___ GIVEN ENTRIES ___
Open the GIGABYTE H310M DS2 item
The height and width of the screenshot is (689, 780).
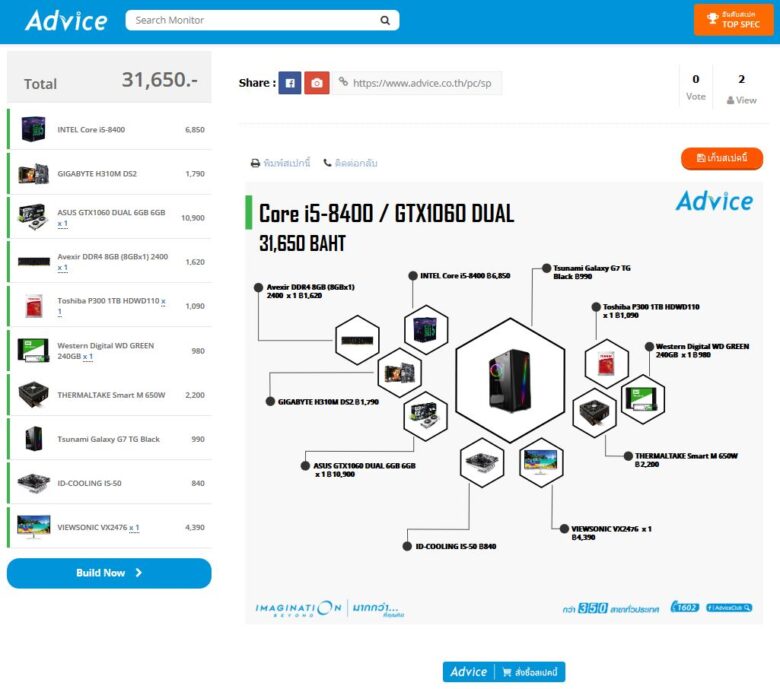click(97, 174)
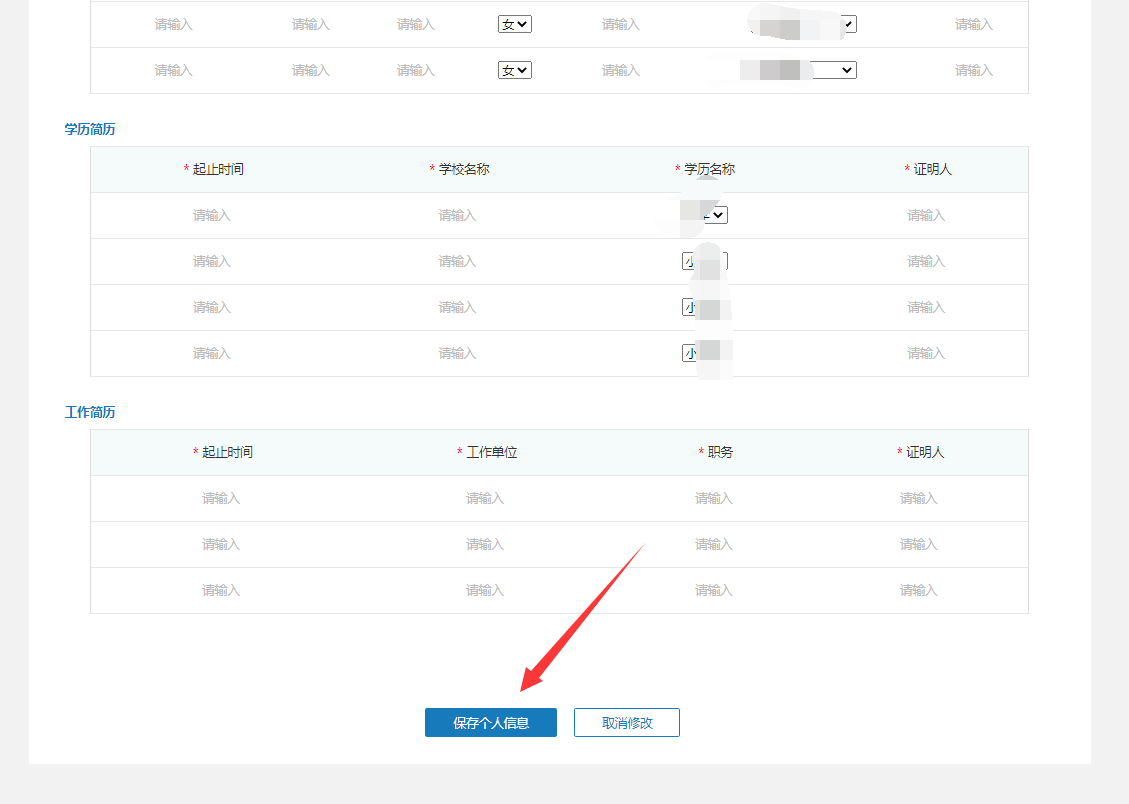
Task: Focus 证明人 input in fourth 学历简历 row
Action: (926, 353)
___
• _TASK TO CARRY OUT_
Quote each entry above verbatim and drop the pictures.

• _WRITTEN ANSWER_
Open the GIGABYTE H310M DS2 item
The height and width of the screenshot is (689, 780).
click(97, 174)
Task: Focus 证明人 input in fourth 学历简历 row
Action: (926, 353)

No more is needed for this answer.